Il secondo motivo è sostanzialmente inammissibile, dato che è costruito sulla equiparazione tra il mancato deposito dei bilanci per il triennio e l’inattività, equiparazione che la Corte del merito ha motivatamente escluso.

Nè, come osserva il P.G., la società ha allegato e comprovato nel giudizio di merito l’inattività della società protrattasi per l’ultimo triennio, della quale il mancato deposito dei bilanci avrebbe dovuto costituire una conseguenza, di talchè “correttamente la Corte distrettuale ha sostenuto che la mancata produzione in giudizio dei bilanci avrebbe potuto avere ben altra giustificazione”.
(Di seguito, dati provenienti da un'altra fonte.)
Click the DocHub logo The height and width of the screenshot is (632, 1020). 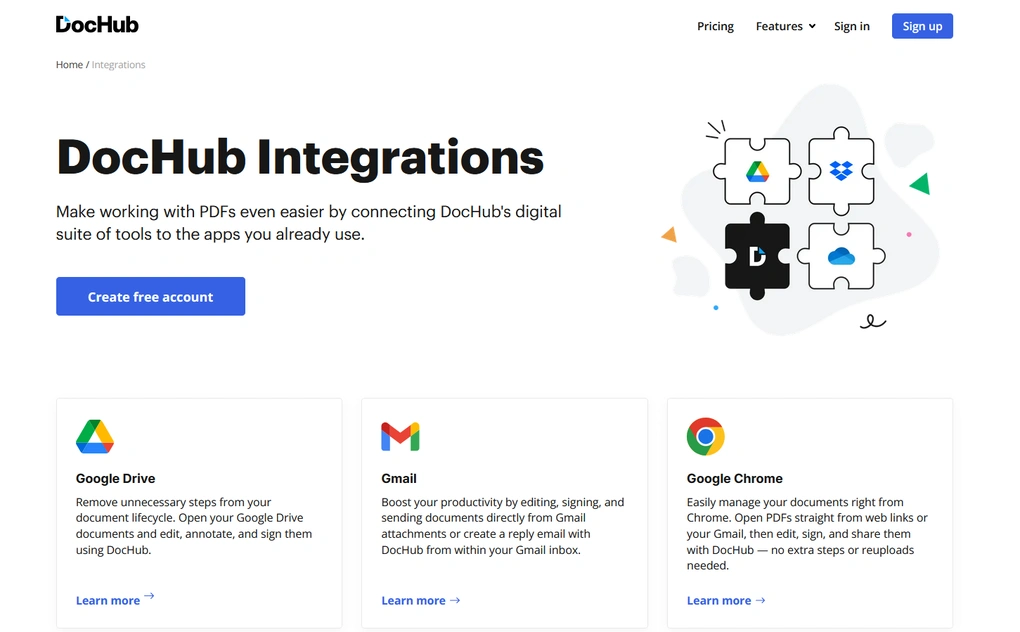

Conclusivamente, va respinto il ricorso; le spese del giudizio, liquidate come in dispositivo, seguono la soccombenza.

PQM

La Corte rigetta il ricorso; condanna la ricorrente alle spese, liquidate in Euro 5200,00, di cui Euro 200,00 per esborsi; oltre spese forfettarie ed accessori di legge.

Ai sensi del D.P.R. 30 maggio 2002, n. 115, art. 13, comma 1 quater, dà atto della sussistenza dei presupposti per il versamento, da parte della ricorrente, dell’ulteriore importo a titolo di contributo unificato pari a quello dovuto per il ricorso principale, a norma del comma 1 bis dello stesso art. 13.

Così deciso in Roma, il 25 ottobre 2018.